- [Work order]: Find the line containing "This screenshot has height=517, width=600." in the entries below. Restate it and each line after it, word for word, up to and including the line containing "1055x621 pixels.".

**** Information supplied ****

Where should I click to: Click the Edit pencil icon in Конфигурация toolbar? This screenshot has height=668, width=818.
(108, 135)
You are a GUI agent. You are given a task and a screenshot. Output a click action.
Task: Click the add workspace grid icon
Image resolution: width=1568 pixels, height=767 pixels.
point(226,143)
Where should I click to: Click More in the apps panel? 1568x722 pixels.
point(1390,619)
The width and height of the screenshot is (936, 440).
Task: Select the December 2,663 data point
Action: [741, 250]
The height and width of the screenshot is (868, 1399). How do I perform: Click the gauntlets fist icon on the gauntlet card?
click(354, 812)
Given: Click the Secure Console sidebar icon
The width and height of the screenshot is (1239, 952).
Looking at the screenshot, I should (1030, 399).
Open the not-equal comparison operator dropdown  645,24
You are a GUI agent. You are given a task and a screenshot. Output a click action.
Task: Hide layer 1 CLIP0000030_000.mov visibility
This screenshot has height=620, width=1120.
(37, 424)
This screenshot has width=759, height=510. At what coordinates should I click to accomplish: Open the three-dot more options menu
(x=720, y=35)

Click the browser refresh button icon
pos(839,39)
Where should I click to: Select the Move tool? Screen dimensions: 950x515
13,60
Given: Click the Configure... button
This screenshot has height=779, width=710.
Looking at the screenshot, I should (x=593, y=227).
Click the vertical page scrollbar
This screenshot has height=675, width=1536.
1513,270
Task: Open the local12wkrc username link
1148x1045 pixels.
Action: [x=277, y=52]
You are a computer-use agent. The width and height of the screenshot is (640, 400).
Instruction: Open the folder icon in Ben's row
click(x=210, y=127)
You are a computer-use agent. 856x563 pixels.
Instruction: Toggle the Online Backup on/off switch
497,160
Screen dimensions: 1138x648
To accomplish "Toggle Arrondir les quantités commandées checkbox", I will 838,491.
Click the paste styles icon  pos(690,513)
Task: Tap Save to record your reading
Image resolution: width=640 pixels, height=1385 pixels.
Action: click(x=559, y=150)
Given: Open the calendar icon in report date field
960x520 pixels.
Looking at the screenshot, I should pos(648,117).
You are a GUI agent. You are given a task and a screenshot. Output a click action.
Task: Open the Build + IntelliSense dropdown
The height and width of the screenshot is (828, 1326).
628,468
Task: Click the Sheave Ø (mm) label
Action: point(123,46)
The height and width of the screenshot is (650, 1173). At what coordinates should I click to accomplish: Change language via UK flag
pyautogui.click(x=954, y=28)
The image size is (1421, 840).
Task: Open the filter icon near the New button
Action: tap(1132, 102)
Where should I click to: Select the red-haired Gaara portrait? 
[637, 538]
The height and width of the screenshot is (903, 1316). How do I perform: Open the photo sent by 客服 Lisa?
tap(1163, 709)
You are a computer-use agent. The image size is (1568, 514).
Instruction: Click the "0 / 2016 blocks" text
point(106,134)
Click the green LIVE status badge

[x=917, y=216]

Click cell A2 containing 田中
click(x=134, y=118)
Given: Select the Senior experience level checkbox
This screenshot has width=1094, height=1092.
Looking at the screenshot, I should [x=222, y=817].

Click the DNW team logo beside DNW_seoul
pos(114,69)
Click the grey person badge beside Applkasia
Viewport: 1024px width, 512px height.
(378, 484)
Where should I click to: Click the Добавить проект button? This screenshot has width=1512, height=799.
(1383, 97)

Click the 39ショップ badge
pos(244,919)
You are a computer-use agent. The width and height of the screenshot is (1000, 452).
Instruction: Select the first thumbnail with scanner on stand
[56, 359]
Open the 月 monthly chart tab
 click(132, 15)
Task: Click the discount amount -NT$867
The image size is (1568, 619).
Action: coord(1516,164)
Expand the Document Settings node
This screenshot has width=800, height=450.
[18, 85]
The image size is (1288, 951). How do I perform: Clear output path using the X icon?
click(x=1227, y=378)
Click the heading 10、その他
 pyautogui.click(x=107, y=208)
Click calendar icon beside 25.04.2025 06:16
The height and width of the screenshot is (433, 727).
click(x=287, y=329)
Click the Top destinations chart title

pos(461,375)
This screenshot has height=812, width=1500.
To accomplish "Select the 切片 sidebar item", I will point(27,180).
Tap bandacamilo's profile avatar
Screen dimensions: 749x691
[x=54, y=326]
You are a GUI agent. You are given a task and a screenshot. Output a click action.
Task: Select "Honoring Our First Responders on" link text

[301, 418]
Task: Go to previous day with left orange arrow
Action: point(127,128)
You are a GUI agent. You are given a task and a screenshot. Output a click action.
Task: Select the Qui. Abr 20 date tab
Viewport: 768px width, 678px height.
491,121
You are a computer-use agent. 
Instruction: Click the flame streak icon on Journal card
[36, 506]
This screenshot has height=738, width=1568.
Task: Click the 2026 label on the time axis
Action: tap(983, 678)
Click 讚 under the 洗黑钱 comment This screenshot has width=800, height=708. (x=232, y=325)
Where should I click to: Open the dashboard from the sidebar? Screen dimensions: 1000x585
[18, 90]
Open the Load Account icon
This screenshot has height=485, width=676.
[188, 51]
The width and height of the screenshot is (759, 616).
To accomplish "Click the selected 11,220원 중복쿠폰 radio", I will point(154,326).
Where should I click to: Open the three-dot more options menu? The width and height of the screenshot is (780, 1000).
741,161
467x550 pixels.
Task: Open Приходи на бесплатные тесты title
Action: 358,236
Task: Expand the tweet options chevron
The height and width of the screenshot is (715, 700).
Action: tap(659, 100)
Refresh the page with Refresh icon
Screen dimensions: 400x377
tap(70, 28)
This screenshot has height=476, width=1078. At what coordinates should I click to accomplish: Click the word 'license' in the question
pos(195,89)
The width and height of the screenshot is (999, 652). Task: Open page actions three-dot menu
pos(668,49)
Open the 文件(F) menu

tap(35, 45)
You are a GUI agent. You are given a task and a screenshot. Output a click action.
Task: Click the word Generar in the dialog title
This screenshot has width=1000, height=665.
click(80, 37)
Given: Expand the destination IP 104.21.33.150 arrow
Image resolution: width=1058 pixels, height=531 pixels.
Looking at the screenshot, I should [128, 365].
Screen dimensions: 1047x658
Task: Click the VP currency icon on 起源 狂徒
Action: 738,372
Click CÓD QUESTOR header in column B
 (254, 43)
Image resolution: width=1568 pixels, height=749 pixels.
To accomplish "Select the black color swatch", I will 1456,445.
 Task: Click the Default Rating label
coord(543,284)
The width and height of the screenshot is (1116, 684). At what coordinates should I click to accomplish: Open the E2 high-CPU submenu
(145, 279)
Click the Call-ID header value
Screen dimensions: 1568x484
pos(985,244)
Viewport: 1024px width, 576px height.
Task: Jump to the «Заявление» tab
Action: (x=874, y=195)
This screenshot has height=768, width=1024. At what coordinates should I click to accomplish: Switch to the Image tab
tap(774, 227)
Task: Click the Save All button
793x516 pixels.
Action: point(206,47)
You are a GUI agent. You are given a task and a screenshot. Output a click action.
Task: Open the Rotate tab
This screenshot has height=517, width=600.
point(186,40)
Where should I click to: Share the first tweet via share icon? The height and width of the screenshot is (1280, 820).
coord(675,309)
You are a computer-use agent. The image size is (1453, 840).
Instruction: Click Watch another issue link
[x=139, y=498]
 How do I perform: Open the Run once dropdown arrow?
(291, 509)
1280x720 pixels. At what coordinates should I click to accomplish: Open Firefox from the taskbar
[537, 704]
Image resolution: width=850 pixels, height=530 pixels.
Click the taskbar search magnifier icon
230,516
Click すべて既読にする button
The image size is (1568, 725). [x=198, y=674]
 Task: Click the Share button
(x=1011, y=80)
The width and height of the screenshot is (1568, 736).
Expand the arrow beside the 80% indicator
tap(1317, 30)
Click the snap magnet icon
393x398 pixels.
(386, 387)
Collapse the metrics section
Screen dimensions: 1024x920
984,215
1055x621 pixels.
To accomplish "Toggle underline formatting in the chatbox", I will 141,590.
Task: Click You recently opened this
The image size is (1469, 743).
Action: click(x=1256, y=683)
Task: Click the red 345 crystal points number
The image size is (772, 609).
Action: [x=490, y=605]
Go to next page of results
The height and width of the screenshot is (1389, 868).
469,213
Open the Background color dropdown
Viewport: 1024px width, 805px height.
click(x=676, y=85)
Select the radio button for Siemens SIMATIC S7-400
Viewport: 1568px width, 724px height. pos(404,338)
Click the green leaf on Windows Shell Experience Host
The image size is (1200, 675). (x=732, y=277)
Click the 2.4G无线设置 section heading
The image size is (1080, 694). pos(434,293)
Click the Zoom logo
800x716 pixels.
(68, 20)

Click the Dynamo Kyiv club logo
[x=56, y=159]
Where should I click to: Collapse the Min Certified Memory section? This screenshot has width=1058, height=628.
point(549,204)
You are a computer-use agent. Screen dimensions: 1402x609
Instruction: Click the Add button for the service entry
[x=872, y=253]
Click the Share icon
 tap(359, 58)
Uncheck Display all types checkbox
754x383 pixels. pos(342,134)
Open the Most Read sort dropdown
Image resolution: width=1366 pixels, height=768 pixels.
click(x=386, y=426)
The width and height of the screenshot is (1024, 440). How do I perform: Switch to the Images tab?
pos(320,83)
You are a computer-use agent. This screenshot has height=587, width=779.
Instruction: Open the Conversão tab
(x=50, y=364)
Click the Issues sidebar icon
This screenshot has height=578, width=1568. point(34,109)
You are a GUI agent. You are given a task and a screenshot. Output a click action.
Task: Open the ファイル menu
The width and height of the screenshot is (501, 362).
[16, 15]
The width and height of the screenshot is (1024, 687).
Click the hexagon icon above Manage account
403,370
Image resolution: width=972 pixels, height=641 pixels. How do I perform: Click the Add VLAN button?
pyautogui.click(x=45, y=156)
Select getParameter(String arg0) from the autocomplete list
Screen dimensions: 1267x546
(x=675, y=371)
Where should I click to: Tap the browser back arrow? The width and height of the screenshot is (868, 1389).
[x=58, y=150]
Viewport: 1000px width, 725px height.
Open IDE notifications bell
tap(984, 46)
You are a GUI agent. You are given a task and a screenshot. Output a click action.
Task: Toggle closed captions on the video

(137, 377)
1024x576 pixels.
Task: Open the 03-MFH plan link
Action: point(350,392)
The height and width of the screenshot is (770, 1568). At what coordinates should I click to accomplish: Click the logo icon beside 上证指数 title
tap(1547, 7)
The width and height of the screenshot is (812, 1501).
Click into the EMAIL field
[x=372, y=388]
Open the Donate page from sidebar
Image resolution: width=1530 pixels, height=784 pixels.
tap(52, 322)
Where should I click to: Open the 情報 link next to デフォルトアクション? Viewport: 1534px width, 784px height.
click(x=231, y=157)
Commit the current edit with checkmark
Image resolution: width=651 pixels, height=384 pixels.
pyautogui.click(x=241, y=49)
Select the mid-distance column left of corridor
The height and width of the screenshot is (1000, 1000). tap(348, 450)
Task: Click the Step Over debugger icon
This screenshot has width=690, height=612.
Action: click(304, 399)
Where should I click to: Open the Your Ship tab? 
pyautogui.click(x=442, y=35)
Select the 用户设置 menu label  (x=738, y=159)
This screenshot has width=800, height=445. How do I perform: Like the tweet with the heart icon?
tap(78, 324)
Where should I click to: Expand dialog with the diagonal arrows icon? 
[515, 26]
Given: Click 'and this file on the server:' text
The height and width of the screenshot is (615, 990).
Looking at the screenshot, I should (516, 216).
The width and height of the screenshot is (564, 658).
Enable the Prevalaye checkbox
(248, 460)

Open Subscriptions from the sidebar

****

- [Response to this task]:
This screenshot has height=517, width=600.
point(186,40)
Where should I click to: Share the first tweet via share icon? The height and width of the screenshot is (1280, 820).
coord(675,309)
You are a computer-use agent. The image size is (1453, 840).
Instruction: Click Watch another issue link
[x=139, y=498]
 How do I perform: Open the Run once dropdown arrow?
(291, 509)
1280x720 pixels. At what coordinates should I click to accomplish: Open Firefox from the taskbar
[537, 704]
Image resolution: width=850 pixels, height=530 pixels.
Click the taskbar search magnifier icon
230,516
Click すべて既読にする button
The image size is (1568, 725). [x=198, y=674]
 Task: Click the Share button
(x=1011, y=80)
The width and height of the screenshot is (1568, 736).
Expand the arrow beside the 80% indicator
tap(1317, 30)
Click the snap magnet icon
393x398 pixels.
(386, 387)
Collapse the metrics section
Screen dimensions: 1024x920
984,215
1055x621 pixels.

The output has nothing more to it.